Three days ago Marco Island was silent, dark and residents needed a kayak or canoe to travel down some of the streets. Now, the sound of chainsaws echoes across the island, lights are starting to flicker on and cars can be seen driving all around the city or lined up to get gas. In other words, Marco Island is recovering. Lisa Conley/Naples Daily News
Marco Island is going to be wiped off the map. Obliterated. Annihilated. Gone.
That’s the thought many islanders and Southwest Florida residents had when Hurricane Irma came barreling toward the island as a massive Category 5 storm; however, much to everyone’s relief, Irma weakened to a Category 3 before making landfall on the island at 3:35 p.m. Sunday, Sept. 10.
Not only was the city not destroyed, but now, just six weeks after the storm, it’s nearly impossible to tell that the hurricane ever passed over the island.
In fact, life is all but back to normal on Marco; hotels are slowly starting to fill with tourists, restaurants and shops are bustling and the beaches are as busy as ever. Piles of debris are the only reminder of Irma’s wrath, and even then, many sections of the island have already been cleared.
Residents are saying it’s a miracle that the city has recovered so quickly because even though the damage was not as extensive as many feared, Marco Island still suffered a major blow.
Sunday night the southern part of the island was under 1 to 2 feet of standing water, which shocked even the most seasoned islanders.
“I’ve lived here all my life and I’ve been doing this for 30 years now and this was the worst storm I’ve worked on,” Emilio Rodriguez, Marco Island Police Department (MIPD) officer, said. “I’ve never seen that amount of water here on Marco, ever. That really surprised me.”
The following morning uprooted trees, downed power lines and debris were everywhere the eye could see, and MIPD was restricting access to the island while its officers completed a full damage assessment.
According to Marco Island Fire-Rescue Chief Mike Murphy, approximately 15 homes lost roofs; the rest suffered only minimal damage. Gil Polanco, Marco Island's interim city manager, said that's a sign of the city's strength.
"Marco Island has shown the world that we were well prepared and that the integrity of our homes and structures are sound," he wrote in a letter to the public.
Even the island's older homes weathered the storm well, according to Marco Island City Council Chairman Larry Honig.
"There is surprisingly little major structural damage on the island. Even older homes took a beating and came out well," he wrote in a guest commentary. "Having said that, it would be rare to find any home or business without some damage. In the residential neighborhoods, virtually every house lost a few roof tiles, bushes or trees, attic soffit guards, and even pool cages.”
Council voted to waive the permit requirements and fees for some projects in order to In order to expedite the repair process for citizens and further the recovery effort.
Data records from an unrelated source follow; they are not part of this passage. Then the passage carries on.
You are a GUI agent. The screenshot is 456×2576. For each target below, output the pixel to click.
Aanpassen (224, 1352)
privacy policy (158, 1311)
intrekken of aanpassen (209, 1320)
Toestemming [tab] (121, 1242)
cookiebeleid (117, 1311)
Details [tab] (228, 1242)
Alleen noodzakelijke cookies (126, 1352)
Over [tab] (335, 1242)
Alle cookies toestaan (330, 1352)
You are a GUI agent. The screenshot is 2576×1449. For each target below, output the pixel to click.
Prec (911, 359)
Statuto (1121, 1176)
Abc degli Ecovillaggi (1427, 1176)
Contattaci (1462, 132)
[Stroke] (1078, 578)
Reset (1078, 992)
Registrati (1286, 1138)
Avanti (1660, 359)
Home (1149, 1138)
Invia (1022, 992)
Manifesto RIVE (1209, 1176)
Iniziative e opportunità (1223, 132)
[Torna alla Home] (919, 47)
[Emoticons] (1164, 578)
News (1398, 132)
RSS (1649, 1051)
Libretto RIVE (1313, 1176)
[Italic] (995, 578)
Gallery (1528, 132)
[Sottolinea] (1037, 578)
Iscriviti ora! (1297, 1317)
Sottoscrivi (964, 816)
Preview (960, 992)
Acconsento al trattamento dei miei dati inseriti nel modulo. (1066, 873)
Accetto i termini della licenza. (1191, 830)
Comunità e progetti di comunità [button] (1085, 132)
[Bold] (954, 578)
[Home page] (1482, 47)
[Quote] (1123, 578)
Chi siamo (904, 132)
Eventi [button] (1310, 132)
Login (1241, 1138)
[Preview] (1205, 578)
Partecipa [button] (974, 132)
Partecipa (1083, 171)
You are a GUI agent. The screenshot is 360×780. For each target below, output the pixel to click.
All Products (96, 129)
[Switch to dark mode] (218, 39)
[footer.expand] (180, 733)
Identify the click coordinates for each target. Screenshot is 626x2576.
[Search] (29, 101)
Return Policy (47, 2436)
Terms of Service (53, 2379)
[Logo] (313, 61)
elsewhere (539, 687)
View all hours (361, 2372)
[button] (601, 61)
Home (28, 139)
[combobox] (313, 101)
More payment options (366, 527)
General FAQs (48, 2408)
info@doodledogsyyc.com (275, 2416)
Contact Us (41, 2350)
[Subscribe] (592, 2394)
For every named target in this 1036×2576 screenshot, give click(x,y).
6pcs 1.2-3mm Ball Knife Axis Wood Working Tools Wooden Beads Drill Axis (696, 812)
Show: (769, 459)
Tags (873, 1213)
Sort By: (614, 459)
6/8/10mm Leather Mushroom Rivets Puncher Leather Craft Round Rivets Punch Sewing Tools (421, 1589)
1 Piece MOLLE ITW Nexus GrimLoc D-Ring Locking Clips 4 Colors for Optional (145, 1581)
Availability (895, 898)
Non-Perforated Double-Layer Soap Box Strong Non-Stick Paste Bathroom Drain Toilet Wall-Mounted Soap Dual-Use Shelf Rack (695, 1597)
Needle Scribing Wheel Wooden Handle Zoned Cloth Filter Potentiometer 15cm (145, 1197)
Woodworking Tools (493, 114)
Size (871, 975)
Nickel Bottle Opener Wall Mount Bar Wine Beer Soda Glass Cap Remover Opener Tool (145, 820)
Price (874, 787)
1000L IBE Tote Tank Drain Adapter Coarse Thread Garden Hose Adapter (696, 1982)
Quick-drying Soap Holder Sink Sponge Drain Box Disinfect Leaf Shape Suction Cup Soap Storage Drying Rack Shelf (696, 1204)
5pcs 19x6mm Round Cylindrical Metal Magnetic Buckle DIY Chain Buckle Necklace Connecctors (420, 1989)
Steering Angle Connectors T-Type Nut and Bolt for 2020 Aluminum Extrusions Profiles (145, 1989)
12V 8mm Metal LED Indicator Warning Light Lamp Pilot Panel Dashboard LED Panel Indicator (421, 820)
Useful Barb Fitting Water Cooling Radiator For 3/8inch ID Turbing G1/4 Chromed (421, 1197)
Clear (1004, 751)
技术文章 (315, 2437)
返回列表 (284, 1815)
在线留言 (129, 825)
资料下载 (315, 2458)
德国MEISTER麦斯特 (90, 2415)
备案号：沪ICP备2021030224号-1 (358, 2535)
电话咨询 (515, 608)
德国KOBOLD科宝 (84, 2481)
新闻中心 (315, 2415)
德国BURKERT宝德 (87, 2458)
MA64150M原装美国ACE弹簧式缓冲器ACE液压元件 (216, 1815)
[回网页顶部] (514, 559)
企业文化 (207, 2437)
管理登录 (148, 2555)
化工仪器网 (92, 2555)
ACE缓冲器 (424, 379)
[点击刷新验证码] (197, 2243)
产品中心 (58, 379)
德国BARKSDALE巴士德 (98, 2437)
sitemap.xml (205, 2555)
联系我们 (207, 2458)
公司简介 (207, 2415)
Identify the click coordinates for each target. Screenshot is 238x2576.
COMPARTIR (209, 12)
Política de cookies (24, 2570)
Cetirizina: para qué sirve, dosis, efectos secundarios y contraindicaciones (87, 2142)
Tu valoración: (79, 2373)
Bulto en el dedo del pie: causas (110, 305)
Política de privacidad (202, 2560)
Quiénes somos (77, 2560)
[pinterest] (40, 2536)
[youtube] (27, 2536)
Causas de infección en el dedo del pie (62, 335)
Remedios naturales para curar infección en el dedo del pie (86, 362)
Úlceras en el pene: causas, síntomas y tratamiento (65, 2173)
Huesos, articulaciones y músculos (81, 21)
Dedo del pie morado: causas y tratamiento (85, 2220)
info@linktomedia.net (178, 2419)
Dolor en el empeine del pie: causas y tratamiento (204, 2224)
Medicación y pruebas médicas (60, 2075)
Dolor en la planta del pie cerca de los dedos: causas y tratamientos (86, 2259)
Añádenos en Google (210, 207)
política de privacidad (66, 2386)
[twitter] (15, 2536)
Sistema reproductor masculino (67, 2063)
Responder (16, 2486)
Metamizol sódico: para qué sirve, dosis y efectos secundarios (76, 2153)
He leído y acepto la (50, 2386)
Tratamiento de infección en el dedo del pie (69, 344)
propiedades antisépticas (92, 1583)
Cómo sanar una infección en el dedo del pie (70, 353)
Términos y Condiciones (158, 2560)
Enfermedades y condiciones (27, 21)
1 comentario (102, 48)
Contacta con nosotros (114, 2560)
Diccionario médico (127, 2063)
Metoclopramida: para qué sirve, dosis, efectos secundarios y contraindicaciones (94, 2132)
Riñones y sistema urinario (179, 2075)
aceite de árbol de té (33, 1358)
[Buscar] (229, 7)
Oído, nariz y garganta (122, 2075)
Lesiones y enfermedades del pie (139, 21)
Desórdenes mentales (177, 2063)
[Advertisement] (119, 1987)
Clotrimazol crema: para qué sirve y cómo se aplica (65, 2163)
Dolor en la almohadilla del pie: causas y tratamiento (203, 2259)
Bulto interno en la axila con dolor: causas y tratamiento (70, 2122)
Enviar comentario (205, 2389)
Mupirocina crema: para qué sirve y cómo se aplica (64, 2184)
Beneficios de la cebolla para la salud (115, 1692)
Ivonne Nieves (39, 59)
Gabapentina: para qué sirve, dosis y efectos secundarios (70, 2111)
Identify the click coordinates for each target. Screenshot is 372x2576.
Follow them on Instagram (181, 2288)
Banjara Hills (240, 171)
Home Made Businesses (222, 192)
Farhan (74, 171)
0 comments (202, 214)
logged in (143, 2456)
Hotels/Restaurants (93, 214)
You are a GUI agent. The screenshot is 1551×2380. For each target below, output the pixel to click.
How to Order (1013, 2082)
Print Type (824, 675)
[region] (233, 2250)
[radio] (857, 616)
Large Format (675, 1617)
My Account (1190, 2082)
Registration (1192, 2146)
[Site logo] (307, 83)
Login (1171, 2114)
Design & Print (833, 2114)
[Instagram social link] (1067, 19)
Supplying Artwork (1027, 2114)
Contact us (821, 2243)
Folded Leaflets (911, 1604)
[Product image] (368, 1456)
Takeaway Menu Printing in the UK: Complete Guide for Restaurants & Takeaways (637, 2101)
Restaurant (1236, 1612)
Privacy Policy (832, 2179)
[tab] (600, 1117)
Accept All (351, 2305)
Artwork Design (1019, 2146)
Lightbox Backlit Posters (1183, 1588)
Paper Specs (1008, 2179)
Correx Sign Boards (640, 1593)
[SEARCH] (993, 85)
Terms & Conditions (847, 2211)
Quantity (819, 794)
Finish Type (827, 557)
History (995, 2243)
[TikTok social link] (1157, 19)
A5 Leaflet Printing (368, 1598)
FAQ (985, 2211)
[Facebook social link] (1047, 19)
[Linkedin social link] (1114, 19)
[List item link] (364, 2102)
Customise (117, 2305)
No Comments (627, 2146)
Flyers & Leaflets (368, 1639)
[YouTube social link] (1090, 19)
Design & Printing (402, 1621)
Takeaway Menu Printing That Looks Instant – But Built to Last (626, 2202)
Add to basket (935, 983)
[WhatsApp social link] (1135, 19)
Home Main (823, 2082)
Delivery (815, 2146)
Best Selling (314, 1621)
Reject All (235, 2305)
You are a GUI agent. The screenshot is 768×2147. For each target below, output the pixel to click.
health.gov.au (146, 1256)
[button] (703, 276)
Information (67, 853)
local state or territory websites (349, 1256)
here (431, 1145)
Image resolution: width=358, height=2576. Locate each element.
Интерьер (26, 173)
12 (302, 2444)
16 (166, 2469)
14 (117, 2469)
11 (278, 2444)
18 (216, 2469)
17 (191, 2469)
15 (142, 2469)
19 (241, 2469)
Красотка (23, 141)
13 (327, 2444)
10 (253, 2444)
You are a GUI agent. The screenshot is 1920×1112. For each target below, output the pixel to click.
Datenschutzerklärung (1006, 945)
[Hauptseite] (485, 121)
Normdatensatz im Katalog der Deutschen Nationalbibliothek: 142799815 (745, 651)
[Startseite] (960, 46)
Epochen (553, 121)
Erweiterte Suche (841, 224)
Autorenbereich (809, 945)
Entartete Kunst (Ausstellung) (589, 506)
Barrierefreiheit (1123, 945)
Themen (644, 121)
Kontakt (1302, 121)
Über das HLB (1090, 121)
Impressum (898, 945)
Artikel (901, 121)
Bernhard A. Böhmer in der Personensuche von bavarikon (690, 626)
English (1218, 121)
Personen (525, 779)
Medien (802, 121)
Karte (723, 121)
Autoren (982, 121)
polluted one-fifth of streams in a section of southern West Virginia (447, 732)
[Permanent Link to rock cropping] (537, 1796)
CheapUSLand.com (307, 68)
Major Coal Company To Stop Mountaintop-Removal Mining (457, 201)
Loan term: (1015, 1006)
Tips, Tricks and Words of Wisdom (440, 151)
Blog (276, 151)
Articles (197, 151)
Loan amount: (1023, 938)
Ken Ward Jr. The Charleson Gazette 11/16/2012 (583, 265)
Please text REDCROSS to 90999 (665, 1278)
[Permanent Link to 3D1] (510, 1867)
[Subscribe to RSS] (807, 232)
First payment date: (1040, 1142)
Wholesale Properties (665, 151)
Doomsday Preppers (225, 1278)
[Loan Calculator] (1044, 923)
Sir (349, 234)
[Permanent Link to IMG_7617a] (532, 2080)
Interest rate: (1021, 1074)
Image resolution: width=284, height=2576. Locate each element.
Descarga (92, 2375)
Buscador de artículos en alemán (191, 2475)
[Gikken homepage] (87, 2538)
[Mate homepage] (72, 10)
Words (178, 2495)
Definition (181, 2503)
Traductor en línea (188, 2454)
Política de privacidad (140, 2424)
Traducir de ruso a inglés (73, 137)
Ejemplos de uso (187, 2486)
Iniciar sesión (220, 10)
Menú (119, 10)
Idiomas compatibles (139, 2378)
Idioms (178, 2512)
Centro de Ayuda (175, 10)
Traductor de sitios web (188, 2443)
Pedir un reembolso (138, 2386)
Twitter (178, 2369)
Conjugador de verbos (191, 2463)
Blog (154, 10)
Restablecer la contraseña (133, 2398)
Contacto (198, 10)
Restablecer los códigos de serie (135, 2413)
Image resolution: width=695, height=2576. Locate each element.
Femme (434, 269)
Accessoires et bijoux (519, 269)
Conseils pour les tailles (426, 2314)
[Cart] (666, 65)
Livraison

The city is also making an effort to learn from Irma.
“What I’m hopeful to get are ideas that your staff has for improving the building code,” said lobbyist Ronald Book, who is assisting the city with the priorities for the Collier County State Legislative Delegation. “What worked (and) what didn’t work? Here’s what we know didn’t work; we know there are issues out there related to debris. Why are there issues? What has happened?”
The city is in the process of scheduling an official after-action review, which it will use to update its Emergency Management Plan.